● GIVEN INSTRUCTION 1:
Answer these questions from the parser page:
(a) What is the latest Python version to use in this course?
(b) What sentence is given as input in the sample run?
(c) How does the page define parsing?

Parser
Due to interaction with several of the course’s projects, and given that parts of this course material were originally from 2020, the latest version of Python you should use in this course is Python 3.10.
Write an AI to parse sentences and extract noun phrases.
$ python parser.py
Sentence: Holmes sat.
        S
   _____|___
  NP        VP
  |         |
  N         V
  |         |
holmes     sat
Noun Phrase Chunks
holmes
When to Do It
How to Get Help
- Ask questions via Ed!
- Ask questions via any of CS50’s communities!
Background
A common task in natural language processing is parsing, the process of determining the structure of a sentence. This is useful for a number of reasons: knowing the structure of a sentence can help a computer to better understand the meaning of the sentence, and it can also help the computer extract information out of a sentence. In particular, it’s often useful to extract noun phrases out of a sentence to get an understanding for what the sentence is about.

● DATA IN THIS EXERCISE:

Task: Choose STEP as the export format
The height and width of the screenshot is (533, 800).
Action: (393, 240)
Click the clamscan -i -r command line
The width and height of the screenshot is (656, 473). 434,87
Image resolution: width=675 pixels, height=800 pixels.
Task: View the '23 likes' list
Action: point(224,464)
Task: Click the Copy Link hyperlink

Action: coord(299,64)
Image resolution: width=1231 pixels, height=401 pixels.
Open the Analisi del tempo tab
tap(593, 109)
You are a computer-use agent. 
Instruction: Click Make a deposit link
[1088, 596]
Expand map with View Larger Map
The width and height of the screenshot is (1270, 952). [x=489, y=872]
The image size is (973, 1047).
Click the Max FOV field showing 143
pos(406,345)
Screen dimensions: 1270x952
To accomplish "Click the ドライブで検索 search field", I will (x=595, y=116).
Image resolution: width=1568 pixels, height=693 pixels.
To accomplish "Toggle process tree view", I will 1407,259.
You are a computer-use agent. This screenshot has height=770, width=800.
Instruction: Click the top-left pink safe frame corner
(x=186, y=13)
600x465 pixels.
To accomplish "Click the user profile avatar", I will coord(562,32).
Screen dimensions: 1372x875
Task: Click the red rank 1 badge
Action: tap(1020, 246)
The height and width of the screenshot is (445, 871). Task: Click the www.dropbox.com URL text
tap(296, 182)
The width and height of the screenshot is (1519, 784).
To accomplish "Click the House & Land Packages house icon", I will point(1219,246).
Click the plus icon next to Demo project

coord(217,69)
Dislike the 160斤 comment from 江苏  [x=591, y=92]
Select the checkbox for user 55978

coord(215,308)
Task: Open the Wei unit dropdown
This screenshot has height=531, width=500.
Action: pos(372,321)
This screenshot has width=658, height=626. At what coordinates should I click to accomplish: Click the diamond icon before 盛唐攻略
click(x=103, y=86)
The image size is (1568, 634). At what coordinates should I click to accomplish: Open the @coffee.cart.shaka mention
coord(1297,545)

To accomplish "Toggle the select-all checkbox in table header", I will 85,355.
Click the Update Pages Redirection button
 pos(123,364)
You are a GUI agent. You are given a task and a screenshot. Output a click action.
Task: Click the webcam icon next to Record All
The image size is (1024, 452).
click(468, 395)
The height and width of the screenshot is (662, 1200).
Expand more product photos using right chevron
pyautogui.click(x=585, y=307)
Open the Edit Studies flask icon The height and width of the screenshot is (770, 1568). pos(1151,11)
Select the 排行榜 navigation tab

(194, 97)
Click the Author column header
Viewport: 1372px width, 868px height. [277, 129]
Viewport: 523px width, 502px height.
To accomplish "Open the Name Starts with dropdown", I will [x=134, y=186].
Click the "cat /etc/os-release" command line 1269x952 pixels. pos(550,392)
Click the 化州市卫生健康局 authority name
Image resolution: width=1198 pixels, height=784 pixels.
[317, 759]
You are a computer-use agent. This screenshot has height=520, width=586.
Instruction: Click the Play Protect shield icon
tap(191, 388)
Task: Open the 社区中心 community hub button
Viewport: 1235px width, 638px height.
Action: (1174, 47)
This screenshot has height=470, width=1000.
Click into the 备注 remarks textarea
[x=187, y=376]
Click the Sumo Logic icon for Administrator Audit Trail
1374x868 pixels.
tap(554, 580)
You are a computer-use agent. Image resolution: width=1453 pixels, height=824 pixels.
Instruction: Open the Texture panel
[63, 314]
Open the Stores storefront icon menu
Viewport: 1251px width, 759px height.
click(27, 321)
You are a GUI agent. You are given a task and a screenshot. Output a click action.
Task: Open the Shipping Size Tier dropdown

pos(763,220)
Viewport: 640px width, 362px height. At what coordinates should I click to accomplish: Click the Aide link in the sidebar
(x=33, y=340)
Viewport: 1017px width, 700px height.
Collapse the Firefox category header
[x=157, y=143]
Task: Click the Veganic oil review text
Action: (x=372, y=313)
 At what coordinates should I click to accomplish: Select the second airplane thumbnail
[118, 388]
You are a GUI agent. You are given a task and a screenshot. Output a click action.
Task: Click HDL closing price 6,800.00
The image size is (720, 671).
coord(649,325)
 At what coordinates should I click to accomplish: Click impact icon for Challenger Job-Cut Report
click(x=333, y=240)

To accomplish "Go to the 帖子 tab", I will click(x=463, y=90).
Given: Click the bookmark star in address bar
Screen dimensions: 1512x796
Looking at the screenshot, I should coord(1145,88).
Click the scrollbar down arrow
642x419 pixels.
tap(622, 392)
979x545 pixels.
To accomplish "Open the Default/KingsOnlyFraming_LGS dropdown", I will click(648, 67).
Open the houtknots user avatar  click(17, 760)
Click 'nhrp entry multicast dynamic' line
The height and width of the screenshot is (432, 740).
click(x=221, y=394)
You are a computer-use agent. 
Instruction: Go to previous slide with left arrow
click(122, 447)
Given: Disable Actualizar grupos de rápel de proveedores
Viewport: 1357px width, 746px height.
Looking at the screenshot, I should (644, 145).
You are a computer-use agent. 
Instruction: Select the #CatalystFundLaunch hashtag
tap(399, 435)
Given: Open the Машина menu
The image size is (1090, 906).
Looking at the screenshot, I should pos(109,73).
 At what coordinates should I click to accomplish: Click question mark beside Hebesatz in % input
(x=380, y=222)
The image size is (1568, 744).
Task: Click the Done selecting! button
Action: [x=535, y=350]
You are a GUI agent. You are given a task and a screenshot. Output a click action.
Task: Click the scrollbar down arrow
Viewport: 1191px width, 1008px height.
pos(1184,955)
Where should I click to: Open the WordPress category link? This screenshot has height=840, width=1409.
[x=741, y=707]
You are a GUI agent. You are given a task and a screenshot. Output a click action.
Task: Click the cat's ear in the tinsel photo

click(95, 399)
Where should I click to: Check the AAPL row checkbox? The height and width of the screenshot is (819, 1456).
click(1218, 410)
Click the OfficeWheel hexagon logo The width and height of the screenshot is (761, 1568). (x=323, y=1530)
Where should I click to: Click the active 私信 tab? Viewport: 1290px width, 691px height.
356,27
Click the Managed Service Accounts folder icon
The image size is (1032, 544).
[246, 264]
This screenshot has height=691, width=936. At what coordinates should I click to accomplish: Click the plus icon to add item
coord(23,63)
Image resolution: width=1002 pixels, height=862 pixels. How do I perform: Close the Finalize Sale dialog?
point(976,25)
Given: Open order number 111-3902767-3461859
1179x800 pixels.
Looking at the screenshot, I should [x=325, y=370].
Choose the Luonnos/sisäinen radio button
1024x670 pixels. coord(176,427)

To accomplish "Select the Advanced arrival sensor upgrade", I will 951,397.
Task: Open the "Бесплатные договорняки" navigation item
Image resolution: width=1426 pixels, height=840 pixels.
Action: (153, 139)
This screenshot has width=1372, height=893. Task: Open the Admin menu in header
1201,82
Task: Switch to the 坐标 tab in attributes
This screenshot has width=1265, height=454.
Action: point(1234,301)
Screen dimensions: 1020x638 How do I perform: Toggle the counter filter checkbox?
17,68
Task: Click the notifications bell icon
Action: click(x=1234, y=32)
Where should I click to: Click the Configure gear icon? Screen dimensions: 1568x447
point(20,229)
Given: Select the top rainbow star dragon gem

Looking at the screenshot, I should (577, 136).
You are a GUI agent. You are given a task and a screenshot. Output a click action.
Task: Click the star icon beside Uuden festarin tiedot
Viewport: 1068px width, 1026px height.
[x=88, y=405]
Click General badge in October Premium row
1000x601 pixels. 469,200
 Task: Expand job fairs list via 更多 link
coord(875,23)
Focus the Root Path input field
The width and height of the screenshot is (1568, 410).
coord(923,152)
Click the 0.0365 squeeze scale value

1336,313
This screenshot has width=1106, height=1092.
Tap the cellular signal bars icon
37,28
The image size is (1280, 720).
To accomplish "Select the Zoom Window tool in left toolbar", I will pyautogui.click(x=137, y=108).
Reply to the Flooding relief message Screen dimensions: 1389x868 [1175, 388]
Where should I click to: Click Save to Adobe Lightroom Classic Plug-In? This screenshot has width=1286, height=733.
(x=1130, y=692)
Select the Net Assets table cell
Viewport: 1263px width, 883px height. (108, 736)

● GIVEN INSTRUCTION 2: Echo the entries word for word, starting at the first entry and ending at the line that contains "pos(123,364)".

● FINAL RESULT 1:
(a) Python 3.10
(b) Holmes sat.
(c) The process of determining the structure of a sentence.

● FINAL RESULT 2:
Task: Choose STEP as the export format
The height and width of the screenshot is (533, 800).
Action: (393, 240)
Click the clamscan -i -r command line
The width and height of the screenshot is (656, 473). 434,87
Image resolution: width=675 pixels, height=800 pixels.
Task: View the '23 likes' list
Action: point(224,464)
Task: Click the Copy Link hyperlink

Action: coord(299,64)
Image resolution: width=1231 pixels, height=401 pixels.
Open the Analisi del tempo tab
tap(593, 109)
You are a computer-use agent. 
Instruction: Click Make a deposit link
[1088, 596]
Expand map with View Larger Map
The width and height of the screenshot is (1270, 952). [x=489, y=872]
The image size is (973, 1047).
Click the Max FOV field showing 143
pos(406,345)
Screen dimensions: 1270x952
To accomplish "Click the ドライブで検索 search field", I will (x=595, y=116).
Image resolution: width=1568 pixels, height=693 pixels.
To accomplish "Toggle process tree view", I will 1407,259.
You are a computer-use agent. This screenshot has height=770, width=800.
Instruction: Click the top-left pink safe frame corner
(x=186, y=13)
600x465 pixels.
To accomplish "Click the user profile avatar", I will coord(562,32).
Screen dimensions: 1372x875
Task: Click the red rank 1 badge
Action: tap(1020, 246)
The height and width of the screenshot is (445, 871). Task: Click the www.dropbox.com URL text
tap(296, 182)
The width and height of the screenshot is (1519, 784).
To accomplish "Click the House & Land Packages house icon", I will point(1219,246).
Click the plus icon next to Demo project

coord(217,69)
Dislike the 160斤 comment from 江苏  [x=591, y=92]
Select the checkbox for user 55978

coord(215,308)
Task: Open the Wei unit dropdown
This screenshot has height=531, width=500.
Action: pos(372,321)
This screenshot has width=658, height=626. At what coordinates should I click to accomplish: Click the diamond icon before 盛唐攻略
click(x=103, y=86)
The image size is (1568, 634). At what coordinates should I click to accomplish: Open the @coffee.cart.shaka mention
coord(1297,545)

To accomplish "Toggle the select-all checkbox in table header", I will 85,355.
Click the Update Pages Redirection button
 pos(123,364)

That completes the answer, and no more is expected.